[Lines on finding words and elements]
§
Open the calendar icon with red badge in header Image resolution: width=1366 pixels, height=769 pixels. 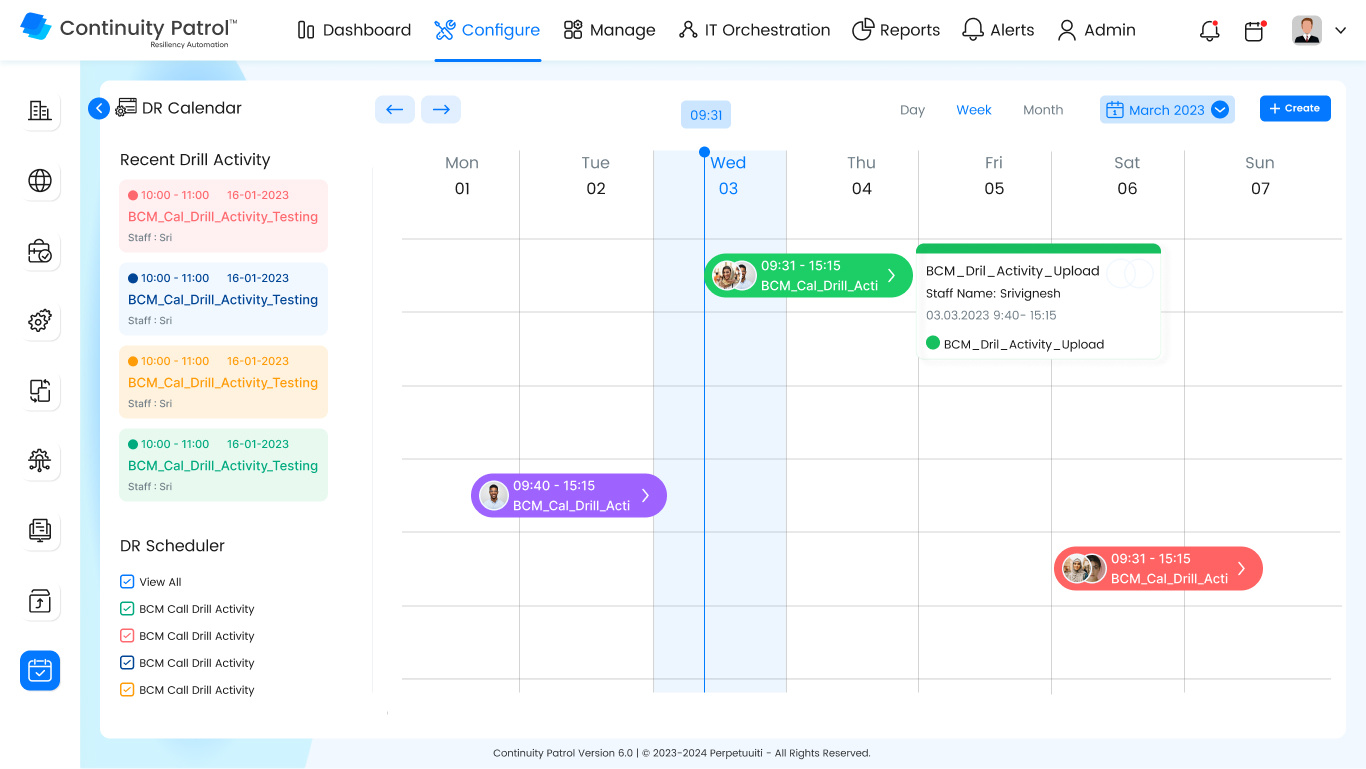(1254, 31)
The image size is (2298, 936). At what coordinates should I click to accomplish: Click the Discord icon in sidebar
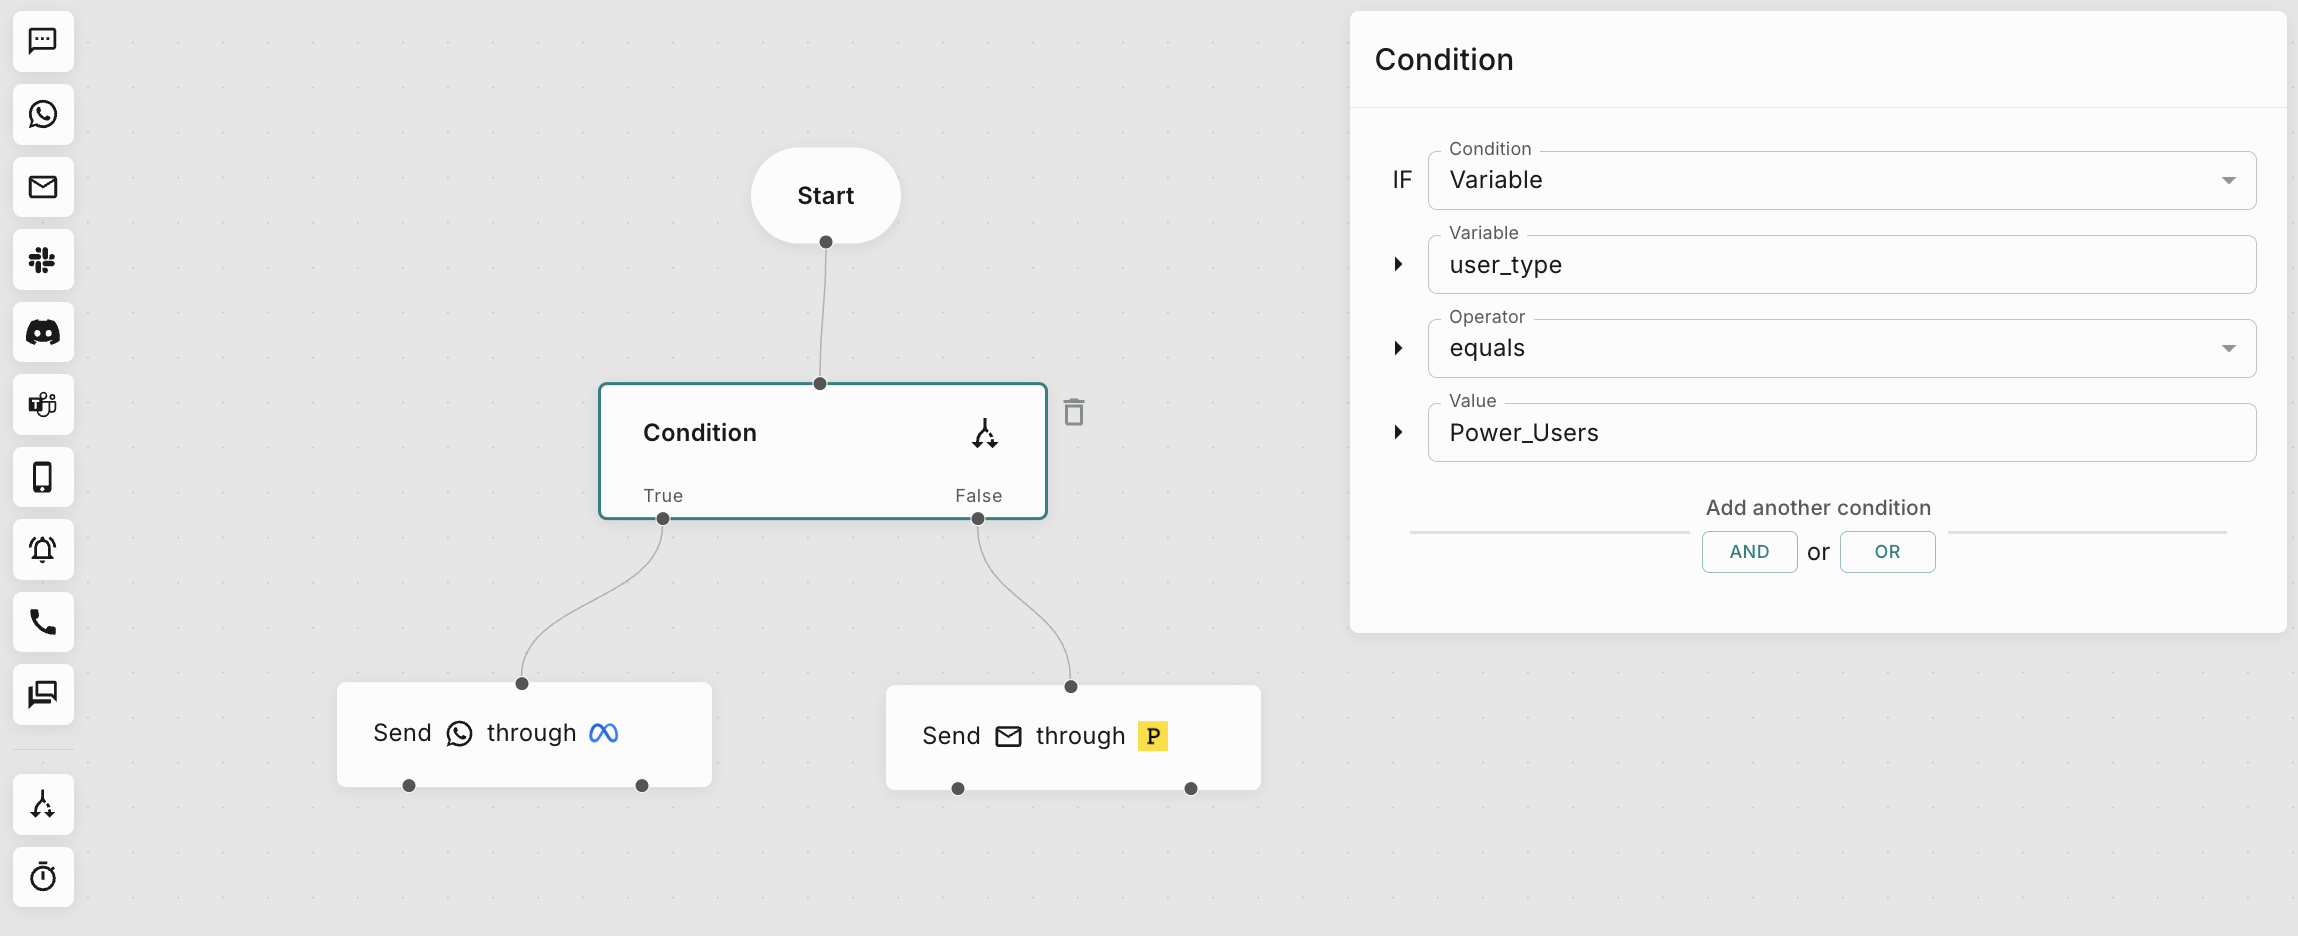tap(43, 332)
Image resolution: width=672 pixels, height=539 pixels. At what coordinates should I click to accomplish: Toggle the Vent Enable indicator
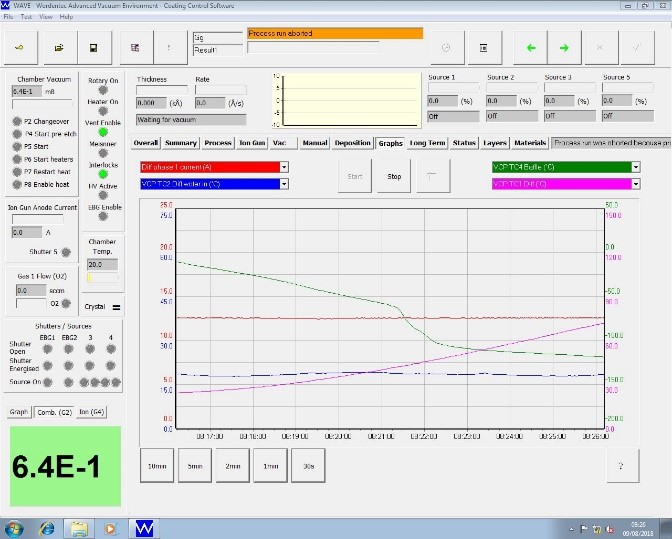[x=103, y=133]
§
WRITTEN INSTRUCTION:
Please update the lines from the one holding "Image resolution: width=672" through the last line, inclusive, replacing "indicator" with "light" and changing nothing else. Return only those lines, without the pictures.

RESULT OF THIS TASK:
Image resolution: width=672 pixels, height=539 pixels. At what coordinates should I click to accomplish: Toggle the Vent Enable light
[x=103, y=133]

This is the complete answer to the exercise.